To manually compare oracle inputs with er-generated inputs, you can
```bash
make compare
```
Then take a look at different input files following the prompt.
To see how the application natively (i.e. use elf binary) fails with the oracle and generated inputs, you can
```bash
# run the native binary using oracle inputs
make elf-fail
# run the native binary using er-generated inputs
make elf-fail-er
```
To precisely determine that er-generated inputs lead to exactly the same control-flow trace as the failure caused by oracle inputs, you can perform a recording similar to Step 1 but use er-generated inputs:
```bash
make record.check.klee-out
```
Then you can use the tool `pathviewer -dump` to compare two control-flow traces event by event:
```bash
make verify
```
Note that for concurrent applications (e.g. python-2018-1000030), we should also enforce the recorded thread-interleaving while running the program with er-generated inputs.
However, the thread-interleaving enforcement has not been implemented.
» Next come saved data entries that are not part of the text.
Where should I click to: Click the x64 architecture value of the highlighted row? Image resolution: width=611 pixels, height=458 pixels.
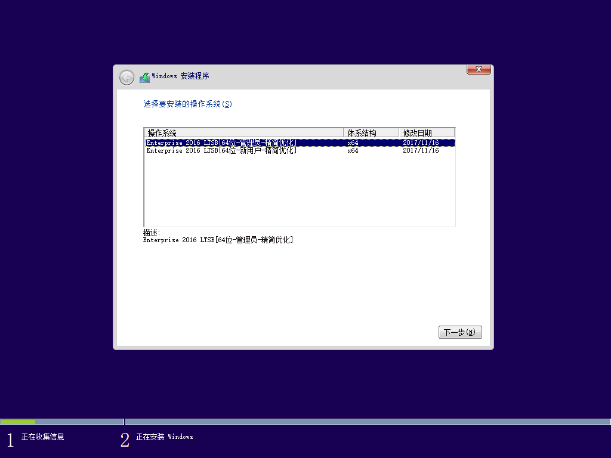353,143
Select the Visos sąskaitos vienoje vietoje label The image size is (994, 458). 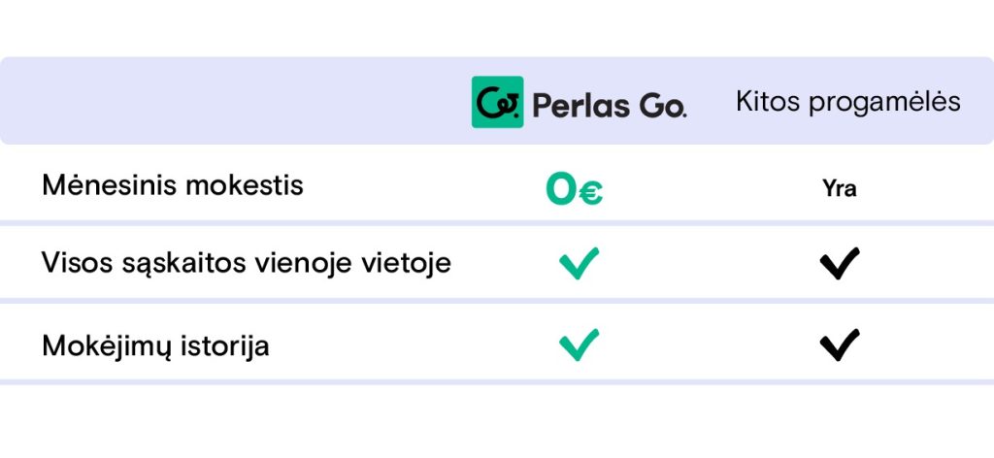point(247,263)
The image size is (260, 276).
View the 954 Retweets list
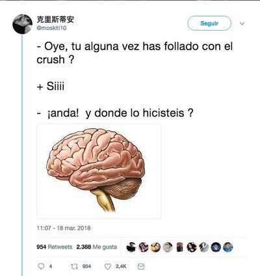pyautogui.click(x=55, y=247)
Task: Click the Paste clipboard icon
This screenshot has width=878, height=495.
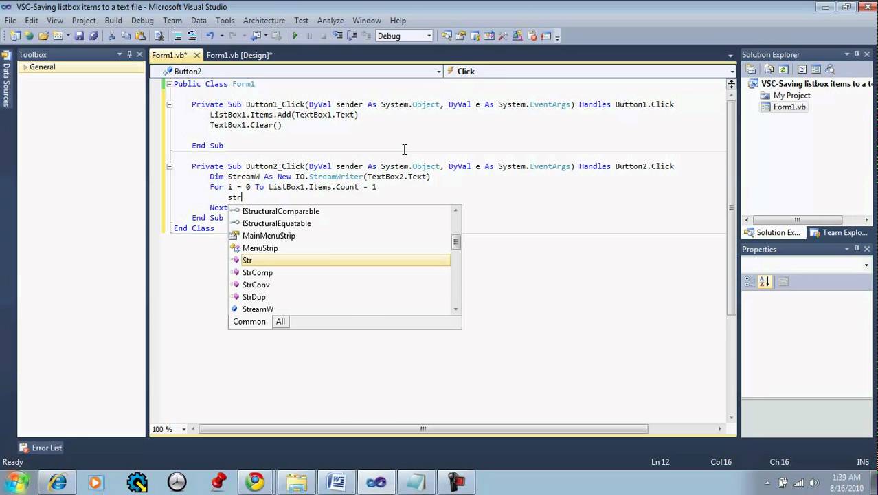Action: (x=140, y=36)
As a result, for concurrent applications, you may find the control-flow mismatches in this precise comparison.
In such case, you can only rely on the above `make elf-fail` and `make elf-fail-er` to verify that the er-generated inputs lead to the same failure.
In the end, you can also see ER statistics (number of iterations and symbolic replay time):
```bash
make report
```
--------------------------------------------------------------------------------
*** Recap
The normal procedure to reproduce a failure of an application is:
```bash
make all-bc
make record.1.klee-out
make replay.1.klee-out
make record.2.klee-out
make replay.2.klee-out
...
...
# Fully replay the failure trace at replay.(N-1).klee-out
make replay.(N-1).klee-out
# Fully replayed detected during record.N.klee-out, stop iteration
make record.N.klee-out
make verify
make report
```
This is exactly what `/ER/third-party/bugbasev2/utils/run-er.sh` does.
--------------------------------------------------------------------------------
* List of claims from the paper supported by this artifact
1. At the end of Introduction: Shepherded Symbolic Execution plus Key Data Value Selection can overcome solver bottlenecks.
ER can reproduce the failure with control-flow and selected data value. However, simply running KLEE, even with full control-flow trace but without data values, cannot reproduce the same failure.
To compare ER with KLEE+control-flow trace, you need to disable the solver timeout detection so that you can symbolically replay the first iteration (which does not record data values) as long as possible.
```bash
make replay.1.klee-out ENABLETIMEOUT=0
```
For bugs requiring ER to selected key data values, KLEE+control-flow trace is expected to not reproduce the failure in a reasonable time.
2. Section 5.2: Effectiveness and accuracy of ER
For effectiveness, we include a subset of the Table 1 in this artifact. These are real bugs from real-world applications. The length of those execution traces are all above 1 million X86_64 instructions.
We use `perf stat` to count the number of instructions executed in the `make elf-fail` target. However, perf is hard to work with docker so we do not provide native instruction count in this artifact. Instead, you can find the number of LLVM IR instructions executed during Step 1 in the end of file `record.*.klee-out/info`. Clearly, ER is able to handle longer traces than previous work REPT (around 100K native instructions).
For accuracy, We demonstrate that the inputs generated by ER can perfectly reproduce the same failure in Step 4 (`make verify`).
* List of claims from the paper NOT supported by this artifact
1. Runtime performance overhead (Figure 6) is not included in this artifact.
Our implementation uses Intel's PTWRITE instruction. Even though Intel PT extension is available in commodity CPU, its PTWRITE feature is expected to not be supported by reviewers' CPU. We use a rare "Intel Pentium Silver J5005 CPU". So we decided to not include this experiment in the artifact.
2. Many other claims are not support in this artifact, e.g. the rest of Table 1, Figure 5, etc. We only target for the Functional badge.